The Clippers’ work on the phone lines seems done. Soon we can get back to the business of balling, or whatever remains of that enterprise for the Clippers until April 14.
The Clippers essentially traded Marcus Camby, Al Thornton and Sebastian Telfair for Drew Gooden, Travis Outlaw and Steve Blake. More important moving forward, the Clippers sent out $5.5 million in committed salaries for the 2010-11 season (Thornton $2.8M, Telfair’s player option of $2.7M).
There’s been a faint expectation dating back to last year that Camby’s expiring contract could fetch the mythical, elusive small forward, a creature that combines Luol Deng’s length, Tayshaun Prince’s defense and savvy, Nic Batum’s youth and Danny Granger’s shot. The truth is that such a player doesn’t exist. If he did, he’d probably command far more than Marcus Camby’s expiring contract.
Instead, the Clippers get leaner headed into Summer 2010. Depending on where the salary cap is set and where they’re picking in the first round of the draft, they’ll have somewhere in the $15-$16M range, give or take a little. They downgrade considerably at the big by dealing Camby away and replacing him with Gooden, but Blake and Outlaw represent nice upgrades over Telfair and Thornton respectively. Outlaw has his fans around the league, which makes his Bird rights potentially worth something. If the Clippers decide they don’t want to sign him long-term, they could still ink him to a deal and use that contract in a sign-or-trade to obtain something they prefer. The same holds true for Blake.
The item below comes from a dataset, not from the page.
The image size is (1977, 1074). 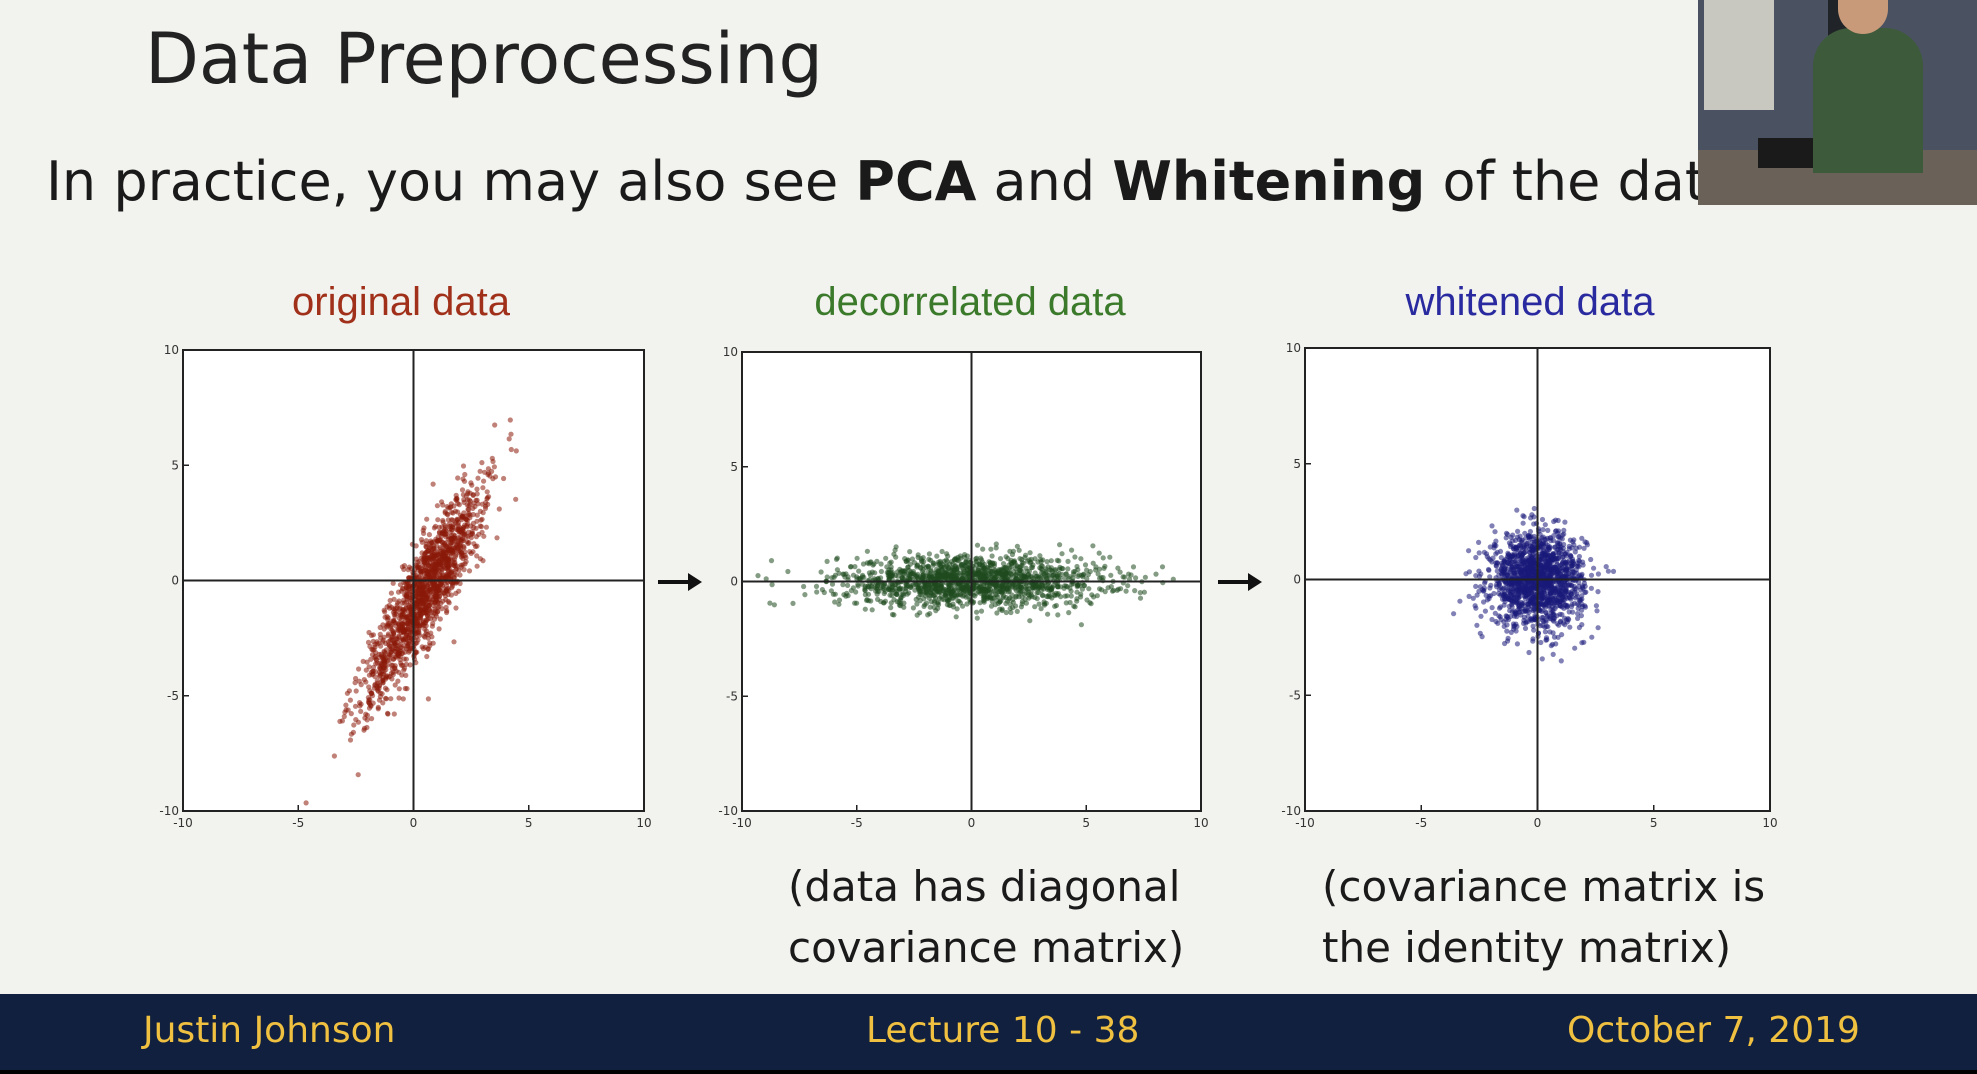 I want to click on x-tick-label: -10, so click(x=742, y=823).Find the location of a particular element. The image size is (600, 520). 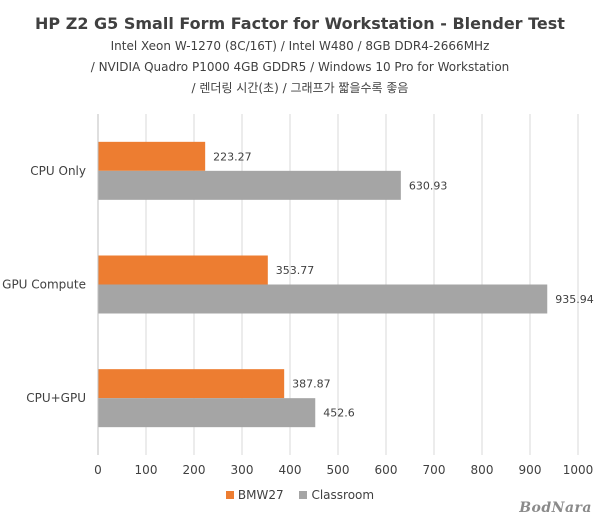

data-label-bmw27-gpu-compute: 353.77 is located at coordinates (296, 270).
Did the Clippers solve any specific long-term needs at the deadline? No. But they put themselves in a strong position to do so at the next possible opportunity, this upcoming summer. In a brutal economic climate, they persuaded teams to accept guaranteed contracts for players who aren’t all that valuable. That’s impressive.
The Clippers’ enhanced financial flexibility doesn’t guarantee anything. It doesn’t guarantee that a big free agent will sign with the team. It doesn’t guarantee that the money will necessarily be spent wisely. It doesn’t guarantee that the right coach will be hired. It doesn’t guarantee the health and durability of the players. It doesn’t guarantee Baron Davis’ happiness or devotion to the team’s success.
It doesn’t do any of that, but it does offer distinct hope that the next three seasons will be better than the last three.